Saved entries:
::::::::::

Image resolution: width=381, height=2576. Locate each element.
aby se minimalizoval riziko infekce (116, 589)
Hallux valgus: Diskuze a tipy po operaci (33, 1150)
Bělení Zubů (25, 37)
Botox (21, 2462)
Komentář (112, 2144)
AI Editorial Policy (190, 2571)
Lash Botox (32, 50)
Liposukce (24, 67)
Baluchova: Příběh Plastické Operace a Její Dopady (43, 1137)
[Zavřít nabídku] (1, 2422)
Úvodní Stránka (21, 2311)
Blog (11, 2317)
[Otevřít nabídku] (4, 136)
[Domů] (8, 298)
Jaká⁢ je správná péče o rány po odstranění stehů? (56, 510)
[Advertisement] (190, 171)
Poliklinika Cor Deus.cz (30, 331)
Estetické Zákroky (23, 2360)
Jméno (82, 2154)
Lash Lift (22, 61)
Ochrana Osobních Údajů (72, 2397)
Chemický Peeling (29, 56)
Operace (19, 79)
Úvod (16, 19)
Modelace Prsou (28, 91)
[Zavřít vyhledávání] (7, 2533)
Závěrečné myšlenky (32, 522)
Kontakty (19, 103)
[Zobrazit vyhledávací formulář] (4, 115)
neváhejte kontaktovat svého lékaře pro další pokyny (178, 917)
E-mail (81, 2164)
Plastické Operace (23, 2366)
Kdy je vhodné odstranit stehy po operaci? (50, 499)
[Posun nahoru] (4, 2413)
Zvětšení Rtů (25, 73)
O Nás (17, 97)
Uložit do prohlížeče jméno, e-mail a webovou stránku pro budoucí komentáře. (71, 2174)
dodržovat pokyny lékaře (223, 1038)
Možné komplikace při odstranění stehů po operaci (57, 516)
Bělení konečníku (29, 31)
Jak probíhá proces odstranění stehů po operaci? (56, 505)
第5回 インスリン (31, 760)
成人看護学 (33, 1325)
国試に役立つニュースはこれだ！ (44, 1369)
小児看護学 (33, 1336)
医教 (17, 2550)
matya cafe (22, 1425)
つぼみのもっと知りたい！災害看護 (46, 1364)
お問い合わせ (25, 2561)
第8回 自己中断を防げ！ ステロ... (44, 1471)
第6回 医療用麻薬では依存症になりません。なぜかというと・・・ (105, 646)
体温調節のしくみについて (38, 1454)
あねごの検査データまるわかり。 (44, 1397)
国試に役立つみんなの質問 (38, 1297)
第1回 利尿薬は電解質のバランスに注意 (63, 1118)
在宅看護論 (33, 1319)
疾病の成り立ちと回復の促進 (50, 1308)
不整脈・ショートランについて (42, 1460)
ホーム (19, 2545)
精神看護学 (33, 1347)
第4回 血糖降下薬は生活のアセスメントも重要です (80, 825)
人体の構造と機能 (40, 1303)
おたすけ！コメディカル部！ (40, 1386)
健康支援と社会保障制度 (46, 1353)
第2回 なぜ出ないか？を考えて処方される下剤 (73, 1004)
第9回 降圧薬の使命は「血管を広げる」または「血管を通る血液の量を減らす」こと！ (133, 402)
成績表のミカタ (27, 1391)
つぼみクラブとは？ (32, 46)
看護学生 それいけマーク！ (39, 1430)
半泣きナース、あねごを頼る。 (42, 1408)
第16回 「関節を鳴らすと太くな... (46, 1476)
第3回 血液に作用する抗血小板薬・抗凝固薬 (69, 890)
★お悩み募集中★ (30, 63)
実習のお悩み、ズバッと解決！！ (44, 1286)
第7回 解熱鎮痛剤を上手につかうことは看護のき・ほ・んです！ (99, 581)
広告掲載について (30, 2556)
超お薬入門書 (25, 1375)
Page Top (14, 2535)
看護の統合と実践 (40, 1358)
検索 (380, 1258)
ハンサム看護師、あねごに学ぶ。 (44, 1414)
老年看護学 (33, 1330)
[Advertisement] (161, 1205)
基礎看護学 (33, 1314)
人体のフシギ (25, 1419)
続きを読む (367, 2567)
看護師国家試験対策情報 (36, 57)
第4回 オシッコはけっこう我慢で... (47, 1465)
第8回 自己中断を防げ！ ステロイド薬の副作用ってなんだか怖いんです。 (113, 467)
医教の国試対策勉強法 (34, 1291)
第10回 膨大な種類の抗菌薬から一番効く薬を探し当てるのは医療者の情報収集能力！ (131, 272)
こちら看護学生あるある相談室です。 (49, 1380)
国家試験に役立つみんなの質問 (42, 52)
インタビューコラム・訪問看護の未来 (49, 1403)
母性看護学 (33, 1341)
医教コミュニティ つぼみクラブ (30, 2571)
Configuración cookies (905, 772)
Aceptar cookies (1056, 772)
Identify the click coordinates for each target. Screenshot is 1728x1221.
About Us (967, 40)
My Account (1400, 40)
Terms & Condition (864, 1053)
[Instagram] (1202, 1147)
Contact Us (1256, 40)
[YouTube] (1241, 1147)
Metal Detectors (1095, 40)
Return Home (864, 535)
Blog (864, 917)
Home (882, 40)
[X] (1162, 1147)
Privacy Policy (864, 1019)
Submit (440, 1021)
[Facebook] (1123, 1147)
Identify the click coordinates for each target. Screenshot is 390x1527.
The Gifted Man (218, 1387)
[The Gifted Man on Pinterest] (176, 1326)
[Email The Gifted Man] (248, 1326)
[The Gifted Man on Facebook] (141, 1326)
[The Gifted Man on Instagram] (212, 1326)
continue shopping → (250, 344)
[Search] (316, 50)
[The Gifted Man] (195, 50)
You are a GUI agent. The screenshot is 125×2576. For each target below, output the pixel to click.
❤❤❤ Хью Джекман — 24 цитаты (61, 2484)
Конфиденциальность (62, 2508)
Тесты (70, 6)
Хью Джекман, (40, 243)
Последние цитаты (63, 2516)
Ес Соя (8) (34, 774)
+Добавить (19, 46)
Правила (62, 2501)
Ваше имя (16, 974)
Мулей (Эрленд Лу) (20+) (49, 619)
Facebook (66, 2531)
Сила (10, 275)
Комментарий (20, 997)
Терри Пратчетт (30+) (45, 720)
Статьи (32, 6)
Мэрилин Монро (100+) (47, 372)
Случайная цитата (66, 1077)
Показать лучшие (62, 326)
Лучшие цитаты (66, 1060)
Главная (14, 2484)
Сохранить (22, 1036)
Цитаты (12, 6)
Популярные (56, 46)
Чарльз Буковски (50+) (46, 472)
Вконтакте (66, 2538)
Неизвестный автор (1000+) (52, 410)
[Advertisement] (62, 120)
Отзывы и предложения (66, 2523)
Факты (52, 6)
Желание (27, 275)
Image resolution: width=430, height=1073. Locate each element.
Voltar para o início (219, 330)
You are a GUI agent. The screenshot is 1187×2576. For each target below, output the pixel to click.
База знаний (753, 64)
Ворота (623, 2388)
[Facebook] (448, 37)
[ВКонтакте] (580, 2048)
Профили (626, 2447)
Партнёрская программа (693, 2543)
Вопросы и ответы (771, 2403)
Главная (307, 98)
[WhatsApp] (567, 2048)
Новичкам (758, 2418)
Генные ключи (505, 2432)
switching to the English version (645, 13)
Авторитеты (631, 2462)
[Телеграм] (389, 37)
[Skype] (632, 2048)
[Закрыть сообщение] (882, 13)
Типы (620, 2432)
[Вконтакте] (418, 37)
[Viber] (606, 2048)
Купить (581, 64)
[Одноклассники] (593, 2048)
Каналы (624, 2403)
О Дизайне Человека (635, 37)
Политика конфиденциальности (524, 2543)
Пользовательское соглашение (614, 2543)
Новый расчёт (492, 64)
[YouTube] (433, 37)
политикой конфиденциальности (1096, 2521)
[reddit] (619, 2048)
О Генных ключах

::::::::::

▶ [Problem statement]
Find the lines above that hold "width", then copy each of them.

▶ [Task result]
Image resolution: width=381, height=2576. Locate each element.
Image resolution: width=430, height=1073. Locate each element.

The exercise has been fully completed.